The best thesaurus is Roget's International Thesaurus -- the original work, now in its 6th edition, not one of the ones in "dictionary format." Roget's provides long lists words of similar meaning, grouped under conceptual headings. Its purpose is to jog your memory, spur creative thinking, or help you realize what you are really trying to say. It is absolutely the best thing for easing writer's block and helping you to find a word.
The purpose of this book, on the other hand, is to help you understand the differences between similar words. It explains nuances of meaning and compares words that mean approximately, but not quite, the same thing. It has a number of long entries that discuss 5 or 6 similar words together, explaining when to use each and giving examples (usually from good literature) of the correct use of each. When you look up one of the other synonyms, it will point you to the main article in which it is discussed. For example, the entry for "prim" dicusses and differentiates the near-synonyms "priggish, prissy, prudish, puritanical, and straitlaced." It explains the differences in meaning, and the contexts in which each word is appropriate. If you look up any one of those words, it will list the synonyms briefly but refer you to the main discussion under "prim."

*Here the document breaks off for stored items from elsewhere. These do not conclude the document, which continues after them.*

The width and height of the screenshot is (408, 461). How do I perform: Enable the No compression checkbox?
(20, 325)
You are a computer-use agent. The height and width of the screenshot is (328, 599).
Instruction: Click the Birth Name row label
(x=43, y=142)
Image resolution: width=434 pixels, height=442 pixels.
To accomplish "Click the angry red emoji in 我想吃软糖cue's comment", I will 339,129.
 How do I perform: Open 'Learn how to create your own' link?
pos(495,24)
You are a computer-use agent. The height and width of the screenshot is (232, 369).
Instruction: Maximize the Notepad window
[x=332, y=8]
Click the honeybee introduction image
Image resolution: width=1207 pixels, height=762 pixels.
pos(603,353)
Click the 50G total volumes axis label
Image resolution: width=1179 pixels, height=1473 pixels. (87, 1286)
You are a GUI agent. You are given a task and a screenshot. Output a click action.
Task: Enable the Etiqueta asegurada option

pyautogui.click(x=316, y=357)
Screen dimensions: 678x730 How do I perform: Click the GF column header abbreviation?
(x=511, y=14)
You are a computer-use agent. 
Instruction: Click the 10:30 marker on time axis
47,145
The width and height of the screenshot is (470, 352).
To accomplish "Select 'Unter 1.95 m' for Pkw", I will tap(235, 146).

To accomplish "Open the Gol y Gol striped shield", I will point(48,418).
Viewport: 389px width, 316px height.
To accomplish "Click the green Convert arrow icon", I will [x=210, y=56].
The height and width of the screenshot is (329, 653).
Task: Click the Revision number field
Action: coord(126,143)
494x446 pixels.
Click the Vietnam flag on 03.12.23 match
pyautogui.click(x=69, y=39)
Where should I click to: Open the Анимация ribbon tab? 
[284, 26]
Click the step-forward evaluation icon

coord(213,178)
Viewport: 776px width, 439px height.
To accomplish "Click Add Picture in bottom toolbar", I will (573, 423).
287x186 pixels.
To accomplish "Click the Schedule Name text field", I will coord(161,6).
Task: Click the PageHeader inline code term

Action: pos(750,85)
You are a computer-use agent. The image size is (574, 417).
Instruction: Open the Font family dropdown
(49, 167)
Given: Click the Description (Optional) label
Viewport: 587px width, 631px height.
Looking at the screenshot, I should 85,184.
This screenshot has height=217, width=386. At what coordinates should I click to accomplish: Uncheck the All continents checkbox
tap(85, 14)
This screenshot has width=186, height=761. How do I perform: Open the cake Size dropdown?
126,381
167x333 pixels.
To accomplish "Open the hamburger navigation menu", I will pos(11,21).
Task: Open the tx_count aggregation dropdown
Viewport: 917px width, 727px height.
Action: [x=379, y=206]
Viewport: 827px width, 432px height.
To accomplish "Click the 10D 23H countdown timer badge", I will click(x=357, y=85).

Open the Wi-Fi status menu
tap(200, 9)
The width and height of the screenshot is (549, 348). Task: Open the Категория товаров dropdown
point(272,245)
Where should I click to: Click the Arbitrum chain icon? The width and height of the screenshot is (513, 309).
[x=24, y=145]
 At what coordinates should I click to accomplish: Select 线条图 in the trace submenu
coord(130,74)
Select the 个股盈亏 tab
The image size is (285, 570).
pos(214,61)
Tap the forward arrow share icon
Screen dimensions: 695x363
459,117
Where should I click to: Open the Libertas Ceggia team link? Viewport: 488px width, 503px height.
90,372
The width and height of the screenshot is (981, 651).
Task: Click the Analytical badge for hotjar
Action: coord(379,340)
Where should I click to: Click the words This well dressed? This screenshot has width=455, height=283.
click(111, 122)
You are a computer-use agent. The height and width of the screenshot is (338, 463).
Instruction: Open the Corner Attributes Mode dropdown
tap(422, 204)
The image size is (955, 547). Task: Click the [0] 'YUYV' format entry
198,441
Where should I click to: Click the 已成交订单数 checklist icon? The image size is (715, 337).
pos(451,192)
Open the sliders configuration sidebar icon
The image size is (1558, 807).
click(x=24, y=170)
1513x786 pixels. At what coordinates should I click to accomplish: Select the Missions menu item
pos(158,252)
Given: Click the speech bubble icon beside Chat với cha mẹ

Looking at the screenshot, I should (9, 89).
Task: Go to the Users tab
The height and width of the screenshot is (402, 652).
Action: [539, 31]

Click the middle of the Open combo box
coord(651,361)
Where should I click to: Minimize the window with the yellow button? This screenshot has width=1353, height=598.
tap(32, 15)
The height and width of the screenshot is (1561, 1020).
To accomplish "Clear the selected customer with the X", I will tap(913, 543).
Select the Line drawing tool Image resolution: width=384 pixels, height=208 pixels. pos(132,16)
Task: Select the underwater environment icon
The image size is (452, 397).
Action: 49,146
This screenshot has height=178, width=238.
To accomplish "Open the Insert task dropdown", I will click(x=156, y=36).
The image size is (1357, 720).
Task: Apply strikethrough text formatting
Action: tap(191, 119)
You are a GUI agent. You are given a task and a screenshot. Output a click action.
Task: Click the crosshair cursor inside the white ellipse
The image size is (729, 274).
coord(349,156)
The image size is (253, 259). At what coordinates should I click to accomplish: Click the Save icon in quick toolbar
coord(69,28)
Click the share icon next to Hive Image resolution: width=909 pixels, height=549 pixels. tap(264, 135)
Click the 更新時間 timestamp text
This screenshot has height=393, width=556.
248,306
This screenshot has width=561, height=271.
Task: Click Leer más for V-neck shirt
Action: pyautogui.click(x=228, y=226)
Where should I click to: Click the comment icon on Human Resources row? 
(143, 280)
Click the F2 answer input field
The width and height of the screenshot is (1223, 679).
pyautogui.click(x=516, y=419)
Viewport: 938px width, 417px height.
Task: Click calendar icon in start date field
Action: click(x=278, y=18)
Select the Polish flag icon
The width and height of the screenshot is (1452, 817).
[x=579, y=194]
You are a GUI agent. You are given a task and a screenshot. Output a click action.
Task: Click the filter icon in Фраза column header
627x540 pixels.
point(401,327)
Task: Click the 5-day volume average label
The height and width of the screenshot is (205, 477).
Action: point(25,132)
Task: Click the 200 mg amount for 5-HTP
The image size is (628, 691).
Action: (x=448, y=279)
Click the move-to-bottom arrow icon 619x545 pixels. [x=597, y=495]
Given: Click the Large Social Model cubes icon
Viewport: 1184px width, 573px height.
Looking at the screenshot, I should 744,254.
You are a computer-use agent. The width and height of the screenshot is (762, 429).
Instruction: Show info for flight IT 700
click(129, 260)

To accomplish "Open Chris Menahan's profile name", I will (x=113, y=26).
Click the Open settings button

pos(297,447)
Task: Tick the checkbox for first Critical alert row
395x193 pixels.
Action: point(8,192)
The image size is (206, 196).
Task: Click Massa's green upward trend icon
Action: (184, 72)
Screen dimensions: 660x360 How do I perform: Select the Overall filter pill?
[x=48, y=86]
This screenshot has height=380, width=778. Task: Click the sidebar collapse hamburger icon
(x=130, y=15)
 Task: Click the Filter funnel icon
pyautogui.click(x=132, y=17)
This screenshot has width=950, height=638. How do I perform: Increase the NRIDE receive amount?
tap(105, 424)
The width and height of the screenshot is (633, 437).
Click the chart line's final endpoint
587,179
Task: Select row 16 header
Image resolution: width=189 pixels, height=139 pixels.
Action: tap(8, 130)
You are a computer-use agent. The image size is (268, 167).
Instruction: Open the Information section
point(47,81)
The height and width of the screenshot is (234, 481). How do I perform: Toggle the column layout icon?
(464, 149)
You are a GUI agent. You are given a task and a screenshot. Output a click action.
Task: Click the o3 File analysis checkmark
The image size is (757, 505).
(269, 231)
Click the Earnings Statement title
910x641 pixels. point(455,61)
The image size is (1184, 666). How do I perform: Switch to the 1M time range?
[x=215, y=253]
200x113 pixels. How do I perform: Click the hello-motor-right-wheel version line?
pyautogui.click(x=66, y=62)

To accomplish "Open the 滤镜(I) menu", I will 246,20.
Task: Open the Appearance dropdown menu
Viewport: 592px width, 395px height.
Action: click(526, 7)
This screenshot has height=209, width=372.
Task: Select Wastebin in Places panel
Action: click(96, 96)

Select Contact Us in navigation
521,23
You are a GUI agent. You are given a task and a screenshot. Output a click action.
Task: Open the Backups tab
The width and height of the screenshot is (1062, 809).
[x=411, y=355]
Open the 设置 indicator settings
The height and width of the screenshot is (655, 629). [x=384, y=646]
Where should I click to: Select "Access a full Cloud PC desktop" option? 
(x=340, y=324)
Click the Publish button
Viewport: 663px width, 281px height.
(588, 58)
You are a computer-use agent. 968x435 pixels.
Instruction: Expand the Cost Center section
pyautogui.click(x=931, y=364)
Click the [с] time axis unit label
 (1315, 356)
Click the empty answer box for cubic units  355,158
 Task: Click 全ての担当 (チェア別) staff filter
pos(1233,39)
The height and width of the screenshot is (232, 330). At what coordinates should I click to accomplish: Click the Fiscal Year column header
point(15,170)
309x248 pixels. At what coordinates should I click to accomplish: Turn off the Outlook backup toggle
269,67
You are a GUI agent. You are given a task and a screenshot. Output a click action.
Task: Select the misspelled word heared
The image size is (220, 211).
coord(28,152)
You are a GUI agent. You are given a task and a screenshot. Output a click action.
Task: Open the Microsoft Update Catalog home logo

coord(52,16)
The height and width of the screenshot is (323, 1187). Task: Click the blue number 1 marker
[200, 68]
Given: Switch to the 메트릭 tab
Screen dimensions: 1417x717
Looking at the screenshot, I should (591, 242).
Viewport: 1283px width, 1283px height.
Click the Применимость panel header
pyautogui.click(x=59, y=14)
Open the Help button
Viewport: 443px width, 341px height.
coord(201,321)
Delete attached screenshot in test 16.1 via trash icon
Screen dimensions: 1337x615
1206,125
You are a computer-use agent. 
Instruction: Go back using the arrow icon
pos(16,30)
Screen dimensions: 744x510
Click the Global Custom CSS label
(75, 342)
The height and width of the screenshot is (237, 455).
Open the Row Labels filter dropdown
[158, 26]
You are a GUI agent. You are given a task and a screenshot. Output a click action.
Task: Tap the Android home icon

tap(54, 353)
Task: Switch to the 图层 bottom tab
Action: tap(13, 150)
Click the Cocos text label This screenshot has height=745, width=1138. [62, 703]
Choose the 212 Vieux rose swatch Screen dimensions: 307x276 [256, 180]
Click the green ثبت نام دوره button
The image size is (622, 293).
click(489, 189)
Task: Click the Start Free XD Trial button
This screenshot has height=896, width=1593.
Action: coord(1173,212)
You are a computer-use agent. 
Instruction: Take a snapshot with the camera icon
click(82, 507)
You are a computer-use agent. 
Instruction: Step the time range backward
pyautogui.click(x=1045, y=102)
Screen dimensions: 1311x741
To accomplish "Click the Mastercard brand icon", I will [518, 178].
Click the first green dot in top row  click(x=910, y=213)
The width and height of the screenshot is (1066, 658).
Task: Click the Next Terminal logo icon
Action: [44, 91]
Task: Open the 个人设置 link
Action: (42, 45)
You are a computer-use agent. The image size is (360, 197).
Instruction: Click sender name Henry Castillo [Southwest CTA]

I highly recommend this book to high school, college, and graduate students; to people learning English; and to people who write for a living. I suggest that a writer get this book and Roget's International Thesaurus (as well as a good dictionary, of course). Look up a word in Roget's to find some synonyms, then look them up in the Merriam-Webster's Dictionary of Synonyms to see which of those words are really correct in the context.
It's also in some ways easier to use than a typical thesaurus, since if you just need a different word and can't recall one, it's easiest to just look it up and get a quick alternative, instead of going through all the extra words you'd get in a thesaurus, but which aren't exactly what you want. Overall, a fine reference work and one that deserves to be better known.